A disadvantage is that the very same infrastructure can be a sitting duck, vulnerable to direct-ascent anti-satellite missile attacks and indirect collisions from space fragments created by such attacks.
The fewer tests, therefore, the safer low-Earth orbit will be for America’s critical communications infrastructure. As of 2021, the United States has the highest number of commercial satellites globally, and these satellites are vital for America’s space industries.
What will the nations of the world do to solve the most pressing issue in space — the overcrowding of the Earth’s low orbit with satellites, which could lead to an orbital calamity?
By leading the UN resolution, the United States is seeking to carve out moral high ground for itself, as a responsible operator in orbit. The massive global influence of the US commercial space sector, its hold on international finances and sheer heft, will help in that regard. Washington can be expected to seek to apply this “moral” leverage to dissuade other participants from catching up to it militarily and technologically.
The reality is that taking down satellites using direct-ascent projectiles is increasingly difficult, whether economically, industrially or legally. Canada pledged to denounce testing of such weapons in May 2022. New Zealand did so in July 2022; Japan and Germany, in September 2022; and the United Kingdom and South Korea, in October 2022.
However, these voluntary renunciations don’t prohibit testing of non-kinetic physical, electronic or cyber anti-satellite systems — that is, weapons that don’t use solid projectiles but directed physical energy (such as lasers or microwaves), electronic attacks (such as jamming or spoofing), or cyberattacks (to intercept or corrupt data or hack systems). These weapons systems are more difficult to attribute to a specific actor. Rather than turning satellites into space debris, they render them non-functional. It’s to be expected that all countries, whatever their stance on anti-satellite missile tests, will work to develop anti-satellite cyber capacity. These will be easier to build than projectile weapons. They also present a risk of faster proliferation, especially among non-state actors. The new resolution does not consider the proliferation of such weapons.
The prospect of a new generation of non-kinetic anti-satellite weapons raises a host of troubling questions. What happens if a cyber-hijacked satellite is made to deliberately collide with another satellite? In terms of legalities, what happens if two disabled satellites of the same cluster collide with each other? What happens if two satellites of different clusters but the same country of origin collide? What if the damaged, colliding satellites are from two other countries? Many countries, including the United States, will likely be happy to navigate in these uncharted grey zones of attributability and liability.

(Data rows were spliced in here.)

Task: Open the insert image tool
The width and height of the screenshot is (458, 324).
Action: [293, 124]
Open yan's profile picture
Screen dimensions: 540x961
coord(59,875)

In short, the apparent move away from direct-ascent anti-satellite weapons is not what it seems. It was very likely made to secure the short-term objectives of the United States and its burgeoning space interests, both commercial and strategic. It certainly does not mark the dawn of a new era of international amity in orbit. On the contrary: the coming generation of space weapons could target space businesses and may become a facet of industrial and economic warfare. To forestall this, the United Nations must address the chronic and growing problem of satellite overcrowding in low-Earth orbit, which is potentially even more dangerous than anti-satellite weapons testing. Not all threats to constructive human activity in space can be attributed to overtly aggressive intentions. The larger problem is that simple orbital overpopulation can render inner space effectively useless to all, even if the anti-satellite weapons are entirely eliminated.